In jenem Post sagt Alfons dann also: ‚In Deutschland habt ihr vor dem Supermarkt Frauenparkplätze. Das haben wir in Frankreich nicht. Wir nehmen unsere Frauen mit rein.‘ Haha. Wer würde schon darauf kommen, dass er Gefahr läuft, von Facebook ausgesperrt zu werden, wenn er dieses witzige und doch auch harmlose Zitat mit folgendem Zusatz ‚Verrückt, diese Franzosen‘ auf seiner eigenen Facebookseite verbreiten würde? So geschehen.
Mein Beitrag würde, so teilt mir Facebook mit, gegen die ‚Gemeinschaftsstandards zu Hassrede und Herabwürdigung‘ verstoßen und müsse deshalb sofort gelöscht werden. In der Überzeugung, dass es sich hierbei ja doch eher um ein Missverständnis handeln müsse, bat ich daraufhin Facebook um eine erneute Überprüfung dieser Zensurmaßnahme. Auf eine Antwort musste ich dann auch gar nicht lange warten.
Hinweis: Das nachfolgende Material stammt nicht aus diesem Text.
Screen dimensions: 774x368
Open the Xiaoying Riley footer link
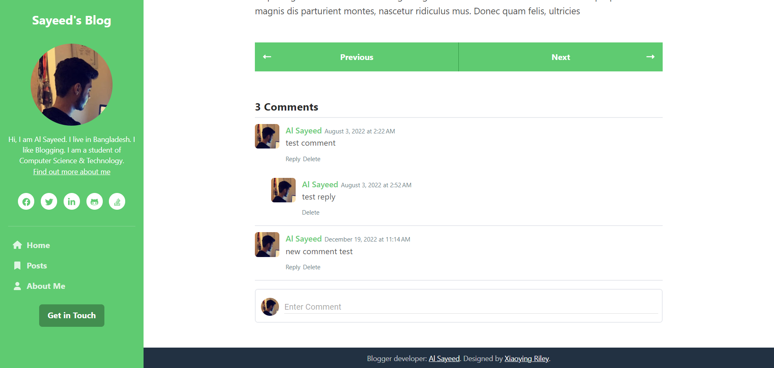[x=526, y=359]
Wenige Minuten später wurde mir mitgeteilt, dass die Sache nochmals geprüft wurde und mein ‚Einspruch‘ abgelehnt werden muss. Und zur Untermauerung dieser Maßnahme würde ich jetzt auch noch mit einer dreitägigen Denkpause belegt werden. Was bedeutet, dass man weder die Möglichkeit zur Veröffentlichung oder zur Kommentierung der Inhalte auf seinen Facebook-Kanälen hat. Was in meinem Fall einen eher überschaubaren Schaden anrichtet, andererseits in mir auch die Überzeugung wachsen lässt, dass Mark Zuckerberg in seinem Bestreben, sich selbst als auch sein Unternehmen als moralische Instanz zu inszenieren, auf ganzer Linie gescheitert ist.“
Florian Boitin ist Chefredakteur des Männermagazins „Playboy“. Vor kurzem hat er sich mit Kouneli Media selbstständig gemacht.